Now when they were going, behold, some of the watch came into the city, and shewed unto the chief priests all the things that were done.
This verse occurs on the morning of Jesus' resurrection. Earlier in the story, the chief priests — the Jewish religious leaders who had orchestrated Jesus' crucifixion — had asked the Roman governor Pilate to post soldiers at Jesus' sealed tomb. They feared Jesus' disciples might steal the body and then falsely claim he had risen from the dead. When Jesus actually rose, those Roman guards were present to witness whatever happened. Shaken by the experience, they didn't report to their own commanding officer — they went directly to the chief priests, the very men who had arranged their posting. This sets up the next scene in Matthew's Gospel, where the priests bribe the guards to spread a cover story.
God, I don't want to be someone who witnesses something real and immediately looks for a way to contain it. Give me the courage of the women — to run toward what you're doing, not away from it. When you show up in my life, help me follow the thread. Amen.
This might be the most underrated moment in the entire resurrection story. Two groups are moving simultaneously on the same morning. The women who had come to the tomb are running toward the disciples with the most staggering news in human history. And at the same time, trained Roman soldiers — men whose professional identity was built on staying unflappable under pressure — are running in the opposite direction, completely undone, straight to the priests. Notice what the text says: they reported "everything that had happened." These men told the truth. They were eyewitnesses. They saw it. And the response of the religious establishment wasn't wonder — it was immediate damage control. Here's the thing worth sitting with: the same event can produce radically different responses depending on what you want to be true. The soldiers told the truth, and the priests' first instinct was to suppress it. Evidence doesn't automatically produce faith — sometimes it produces a bribe. You might have your own version of this: something you've experienced or felt that points toward God — and the question isn't whether you noticed it. It's what you'll do with it. Follow it, or find a way to quietly explain it away?
Why do you think the guards reported to the chief priests rather than to their own Roman commanding officer — what does that choice reveal about who really held social power in that moment?
Have you ever had an experience that seemed to point toward God that you were tempted to explain away or quietly ignore?
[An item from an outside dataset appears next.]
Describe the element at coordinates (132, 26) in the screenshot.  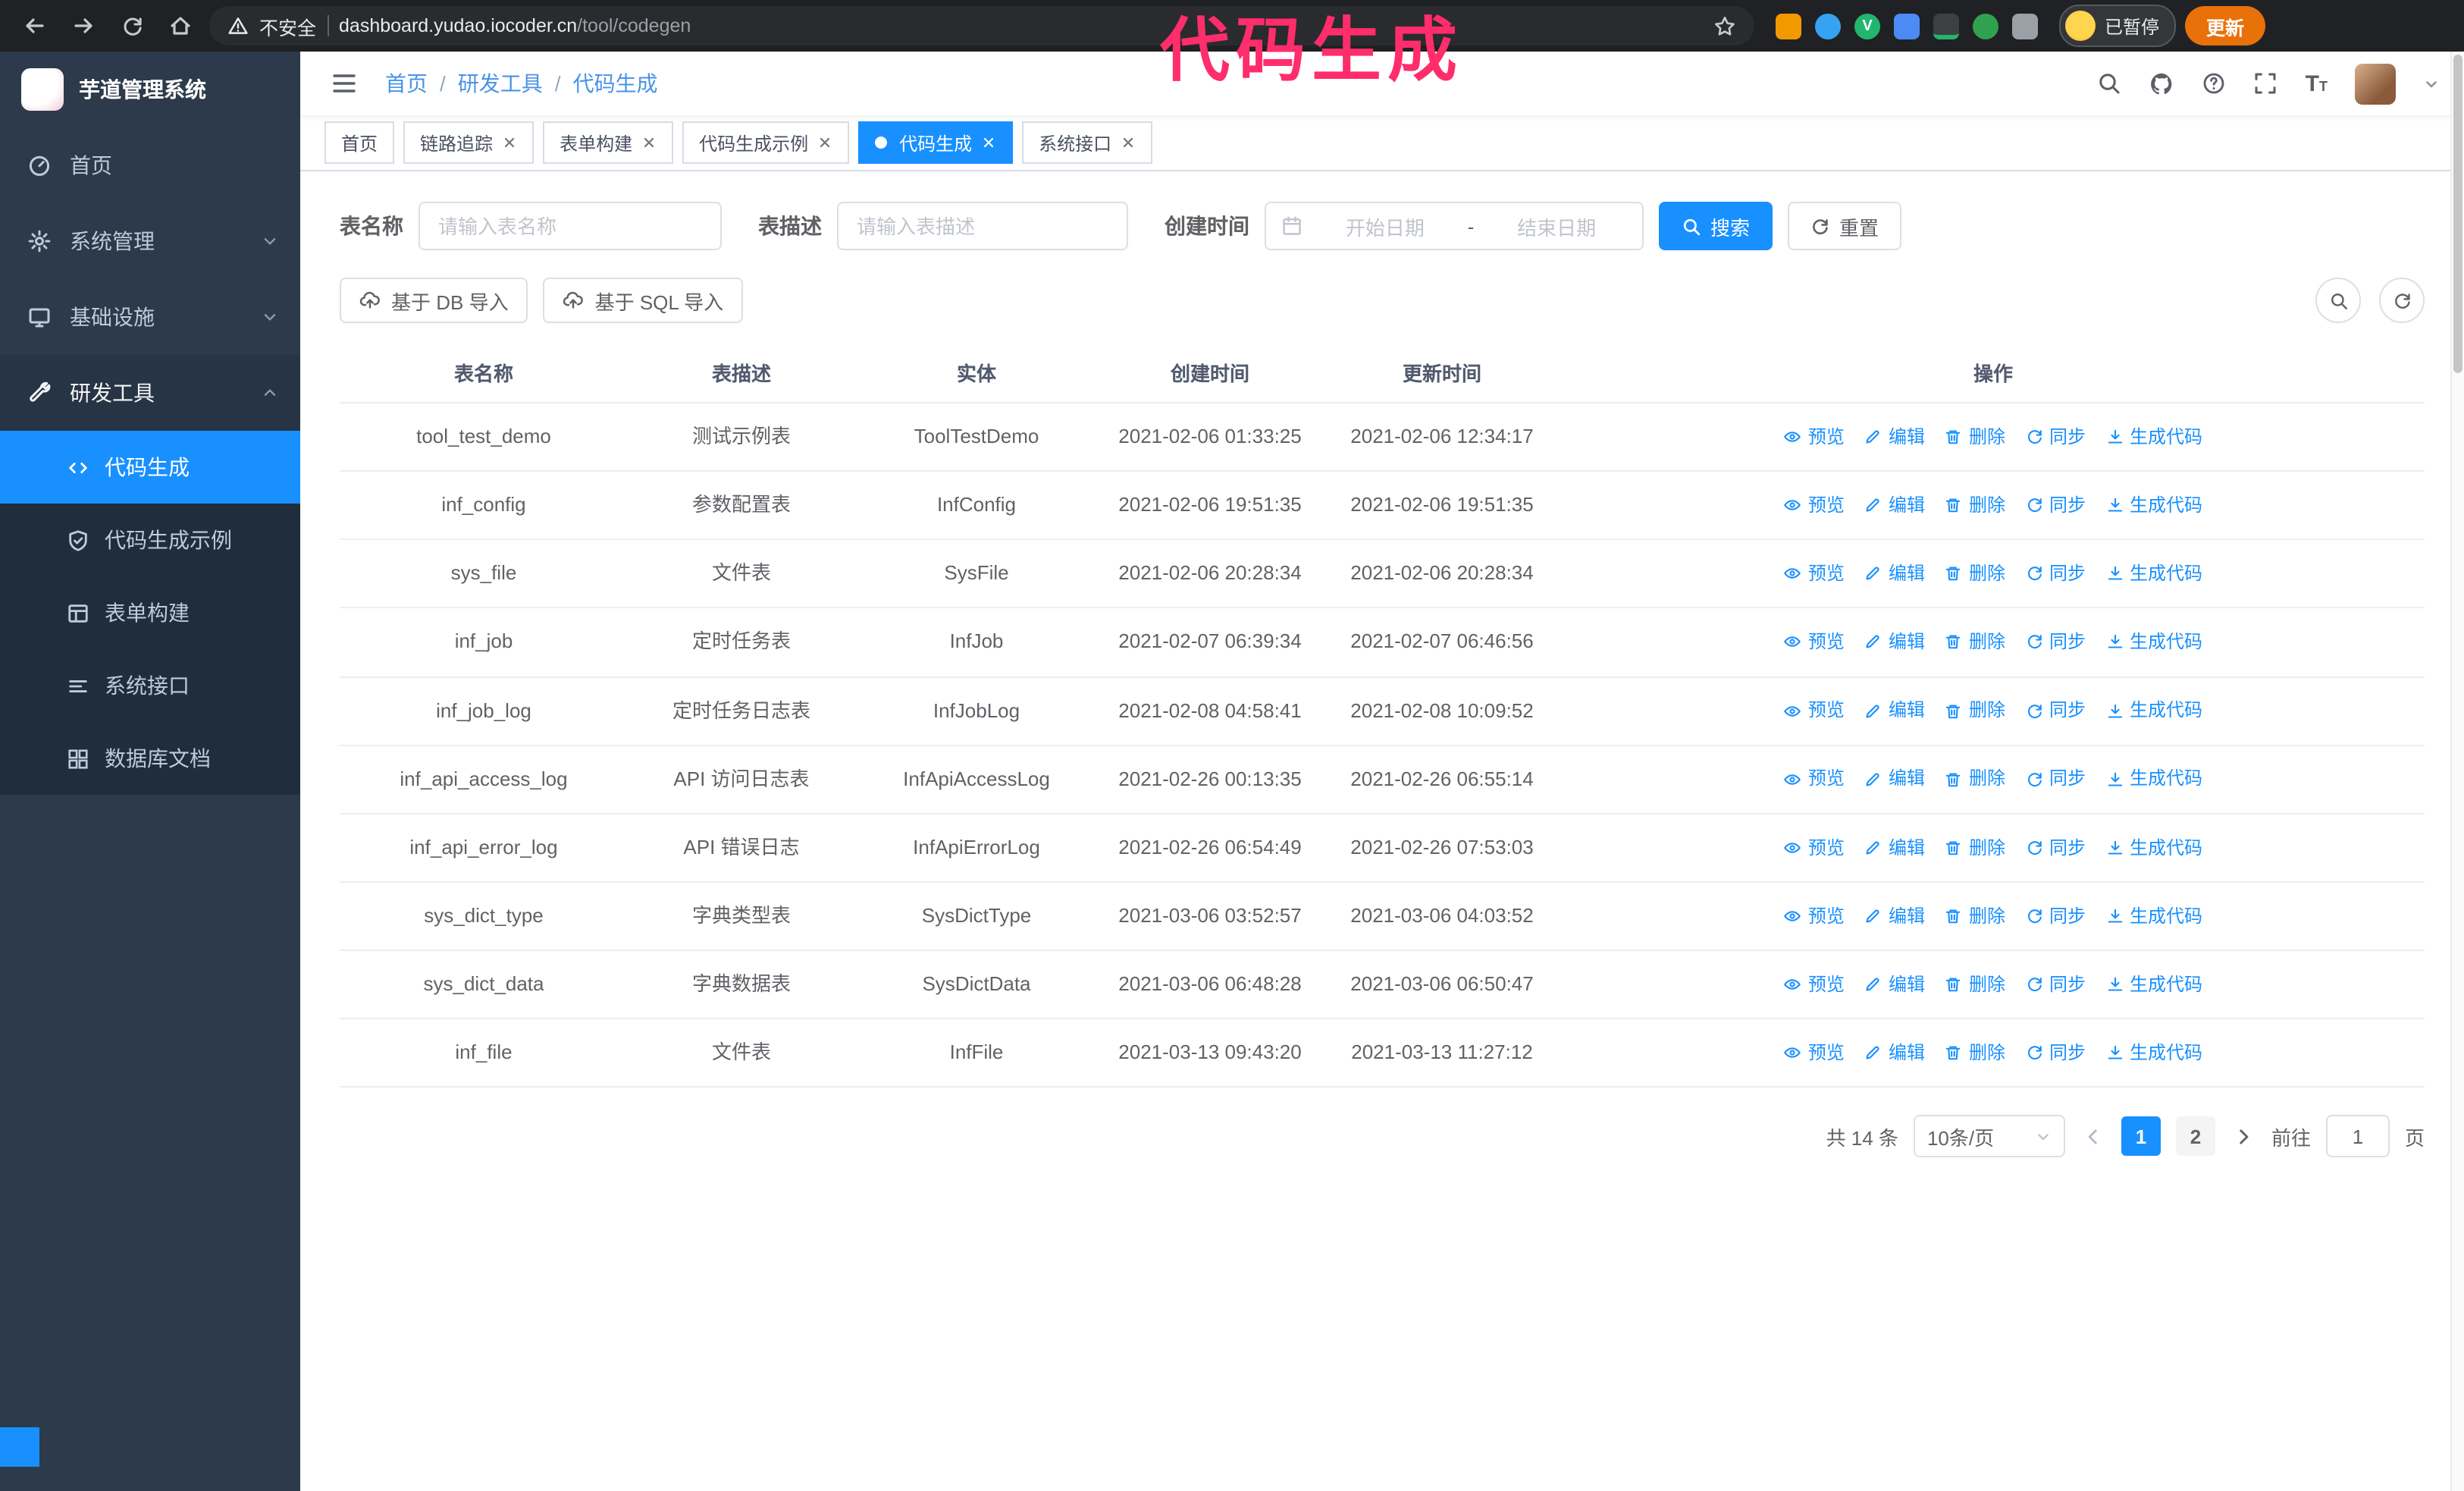
I see `reload-icon` at that location.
What did you do with it, and why?
The priests' response to what the guards described was to immediately suppress it — what does that tell us about the relationship between religious power and genuine, open-handed truth-seeking?
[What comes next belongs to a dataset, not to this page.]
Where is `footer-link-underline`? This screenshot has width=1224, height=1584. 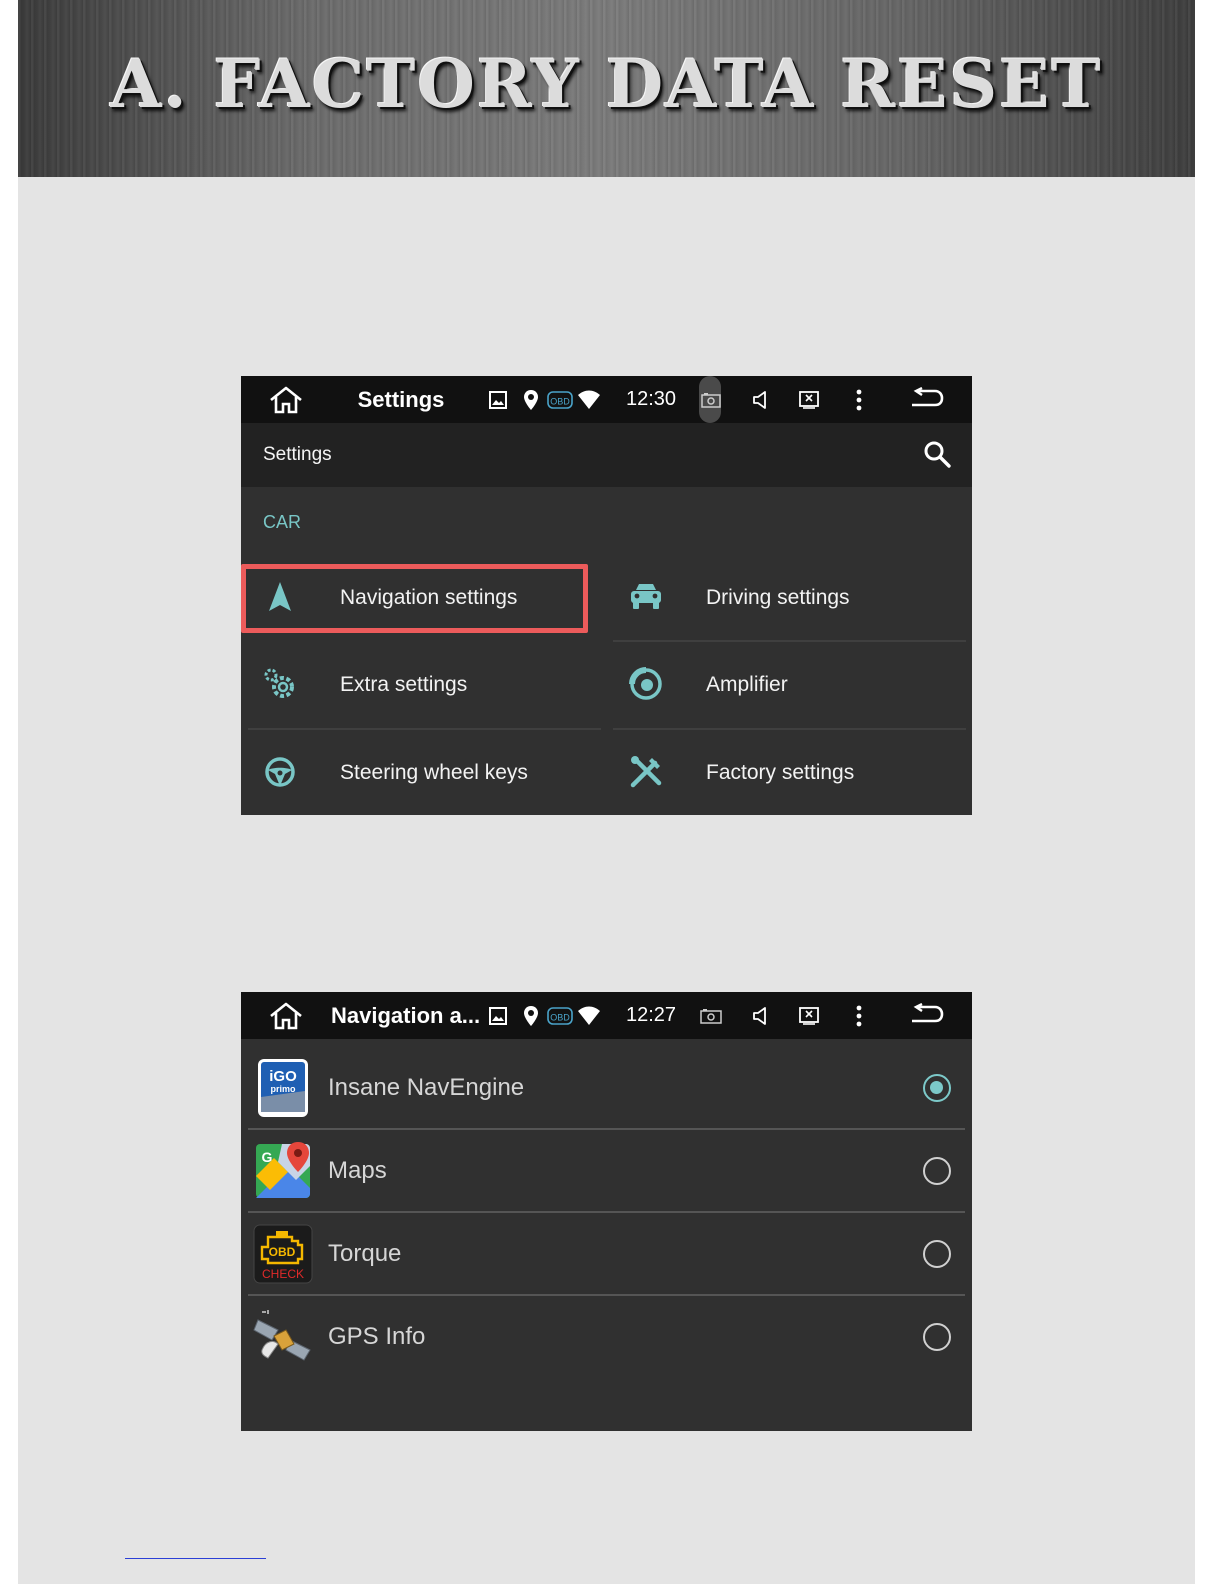 footer-link-underline is located at coordinates (196, 1558).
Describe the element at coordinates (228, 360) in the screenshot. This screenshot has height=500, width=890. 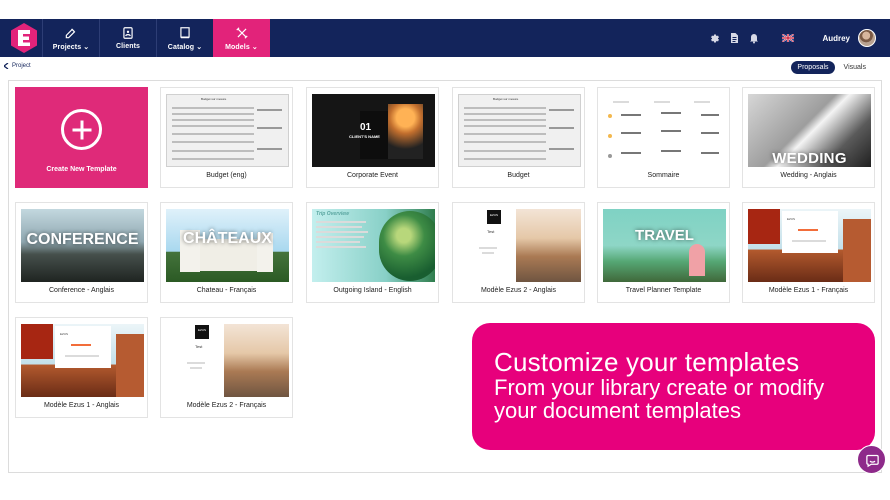
I see `ezus-2-francais-thumbnail: EZUS Test` at that location.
The guards and the women both encountered the aftermath of the same event but ran in completely different directions — what do you think accounts for such opposite responses to the same reality?
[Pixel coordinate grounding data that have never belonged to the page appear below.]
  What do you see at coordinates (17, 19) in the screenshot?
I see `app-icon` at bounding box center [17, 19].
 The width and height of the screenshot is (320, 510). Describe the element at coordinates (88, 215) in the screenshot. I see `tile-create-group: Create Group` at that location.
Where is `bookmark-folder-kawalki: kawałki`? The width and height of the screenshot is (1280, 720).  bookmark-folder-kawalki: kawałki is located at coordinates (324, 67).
Is there something God has made clear to you that you've been slow to act on or tell anyone about? What is actually holding you back?
While they were on their way, some of the [Roman] guards went into the city and reported to the chief priests everything that had happened.
AMP
While they were going, behold, some of the guard went into the city and told the chief priests all that had taken place.
ESV
Now while they were on their way, some of the guard came into the city and reported to the chief priests all that had happened.
NASB
The Guards’ Report While the women were on their way, some of the guards went into the city and reported to the chief priests everything that had happened.
NIV
Now while they were going, behold, some of the guard came into the city and reported to the chief priests all the things that had happened.
NKJV
As the women were on their way, some of the guards went into the city and told the leading priests what had happened.
NLT
Meanwhile, the guards had scattered, but a few of them went into the city and told the high priests everything that had happened.